Problem to work on: From the reunion post, return the stretch that begins at "Now I had a" and stops after "on these people.". Copy it word for word.

---------- Exercise passage ----------

Sunday, July 30, 2023

High School Reunion and the Evolution of Social Media

  A freed bird never looks back at the institution she was caged in. But thanks to the Baby Boomer kleptocracy and the existance of the worst designed social media ever, we're forced to. 

It was already bad enough to put up with these mean people for a family before you got stuck with some RAUNCHY racist jerks in the public school system as part of the 2% minority "model minority".
It's bad enough when they put your ugliest photo in the yearbook online.

Now I had a chance to look at it more objectively.
A lot of them were actually uglier, just not having issues with crash dieting and running a race in the picture. Whoever took that photo and decided to put it up is a sad individual and I will pray for him/her.

It would've been really cool to use the reunion as an opportunity to find and connect with your displaced friends all at the same time!  But truth be told, in my case people don't care about each other. They only care about how they measure up and it's cut throat politics the entire time!

They badmouthed the clique. They wanted to be the clique. 

Wannabes are the most dangerous life form. 

It's a stupid cycle and it's outright a thick blanket of negativity. Nobody ever told them that thriving on negativity is not power. And that negativity did a number on these people.

People need an excuse to drink and forget about the outcome in the presence of others who knew them at a better time. Fine. Whatever.

I gotta tell you. Now. It's one thing to let yourself go. It's another thing to completely trash your body.

I had to fix my habits because of health issues, it was the right thing to do. I never looked down on anybody.  I am however being judged more harshly than everybody! I was in high school as was the other half Asian girl.  The 20% black hypocrite race baiters there (some with Southern roots) never defended us.

People look down on themselves, then spite me for it.
You take care of yourself because you love yourself, not in order to love yourself.

---------- Records supplied ----------

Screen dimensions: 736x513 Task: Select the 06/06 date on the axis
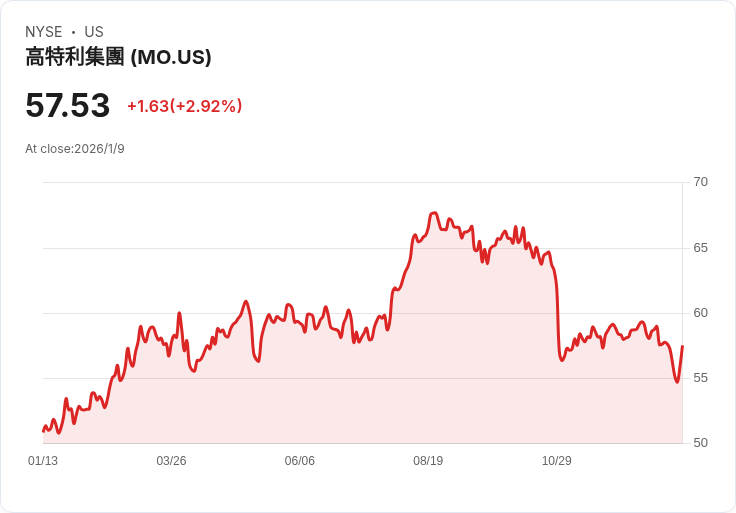click(x=300, y=461)
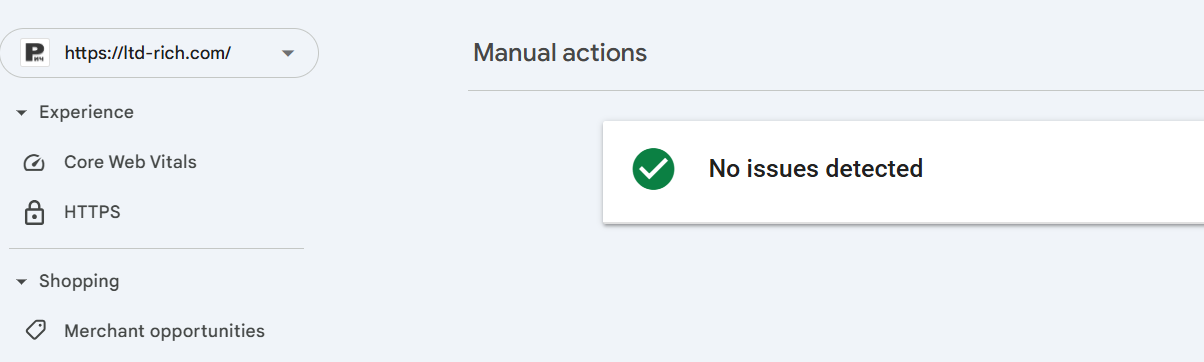
Task: Click the Core Web Vitals gauge icon
Action: pyautogui.click(x=35, y=162)
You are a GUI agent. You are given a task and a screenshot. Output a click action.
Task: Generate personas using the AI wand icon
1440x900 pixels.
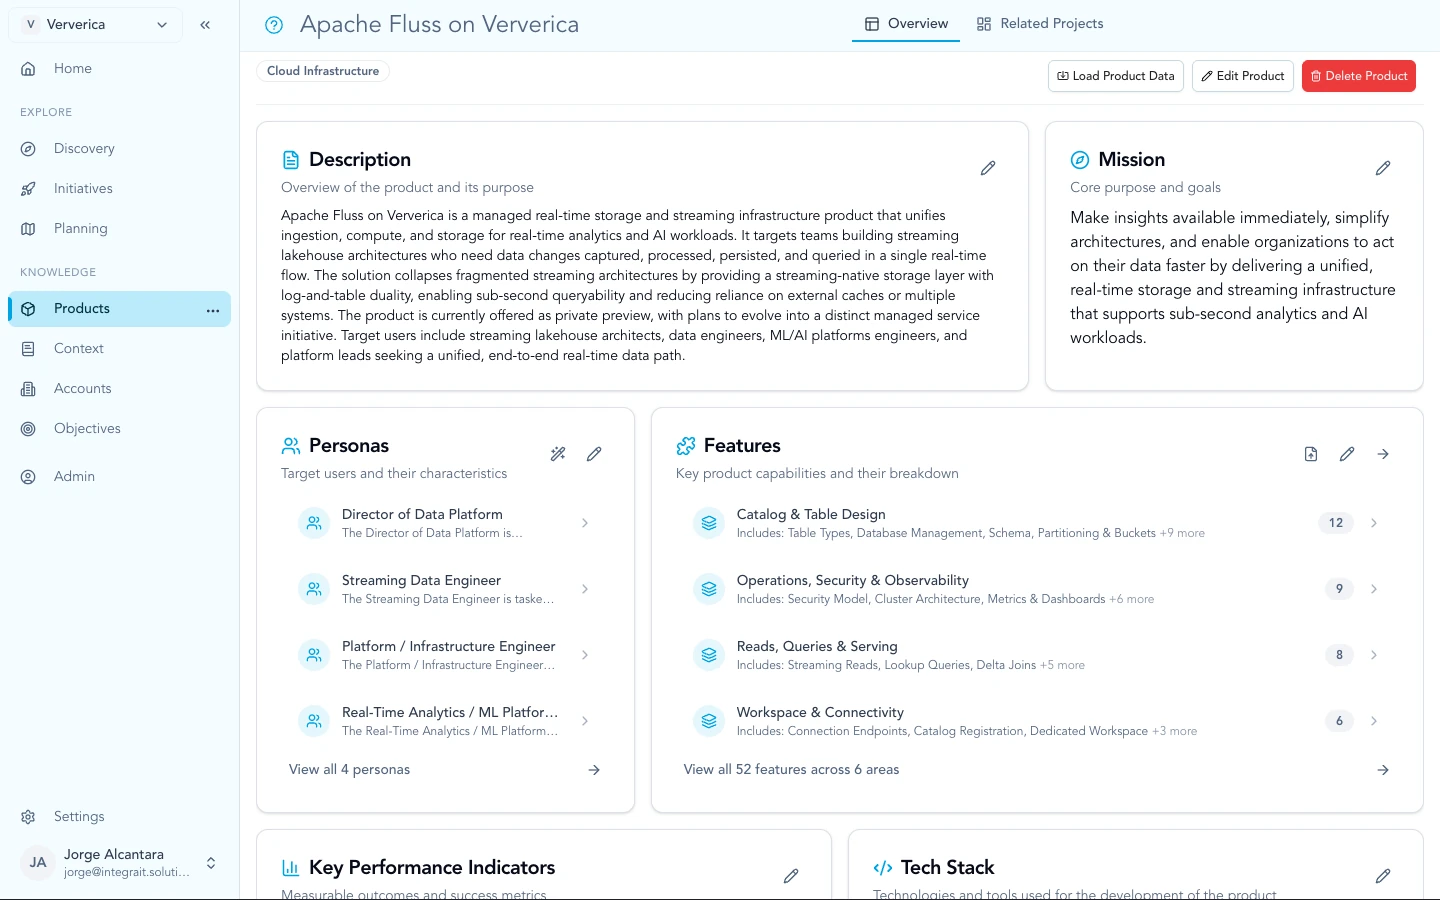click(558, 453)
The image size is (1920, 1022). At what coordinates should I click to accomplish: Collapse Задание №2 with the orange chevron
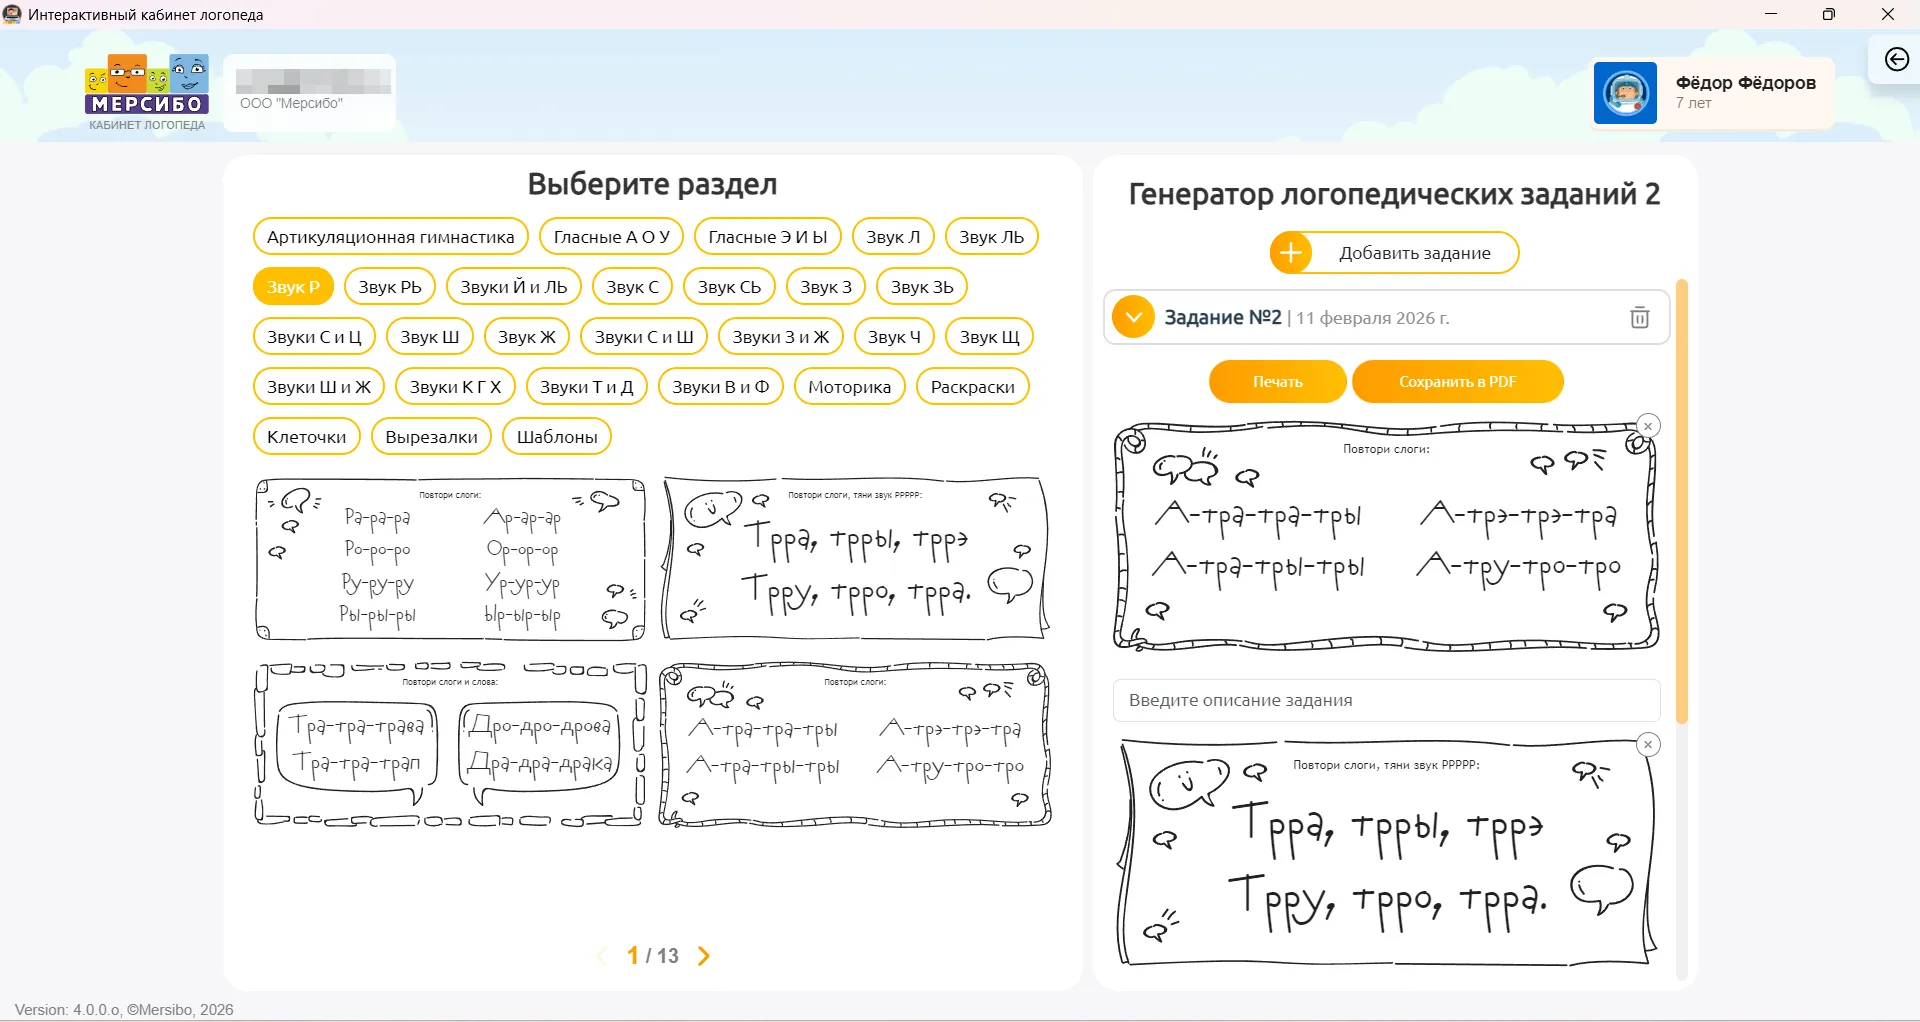[1133, 317]
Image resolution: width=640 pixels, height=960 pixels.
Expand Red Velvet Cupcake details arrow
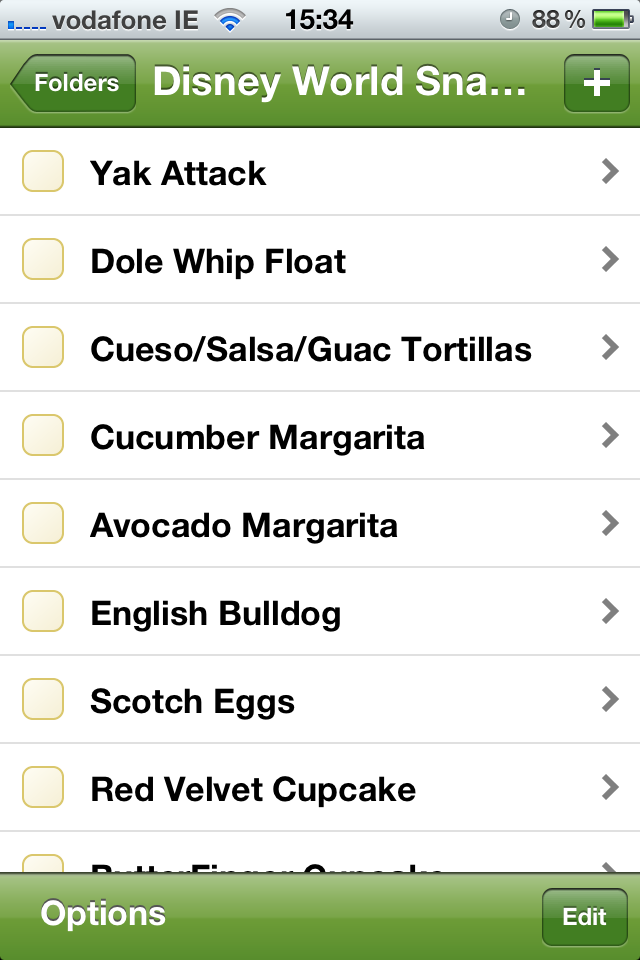(x=610, y=788)
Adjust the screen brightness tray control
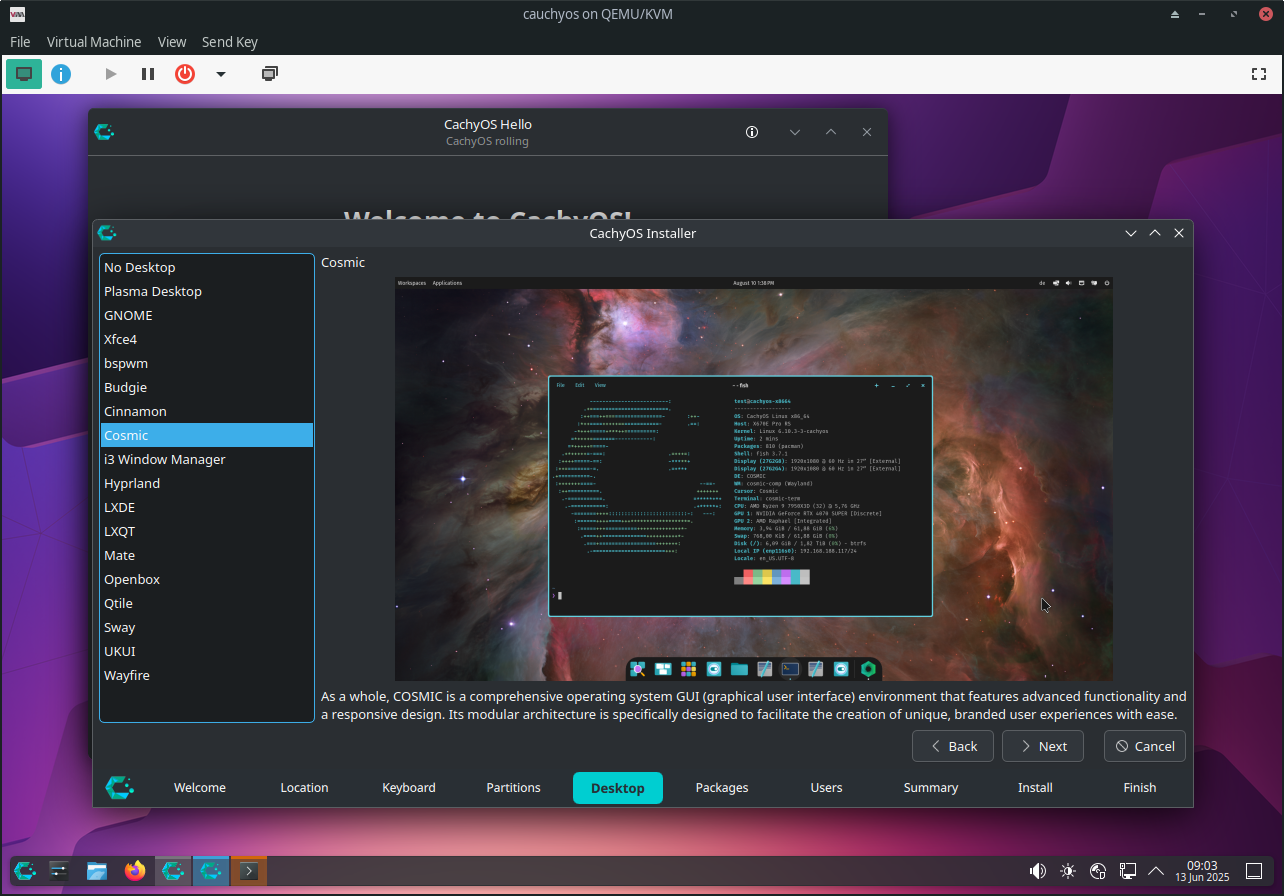 coord(1068,871)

----------

Exercise response:
Now I had a chance to look at it more objectively.
A lot of them were actually uglier, just not having issues with crash dieting and running a race in the picture. Whoever took that photo and decided to put it up is a sad individual and I will pray for him/her.

It would've been really cool to use the reunion as an opportunity to find and connect with your displaced friends all at the same time!  But truth be told, in my case people don't care about each other. They only care about how they measure up and it's cut throat politics the entire time!

They badmouthed the clique. They wanted to be the clique. 

Wannabes are the most dangerous life form. 

It's a stupid cycle and it's outright a thick blanket of negativity. Nobody ever told them that thriving on negativity is not power. And that negativity did a number on these people.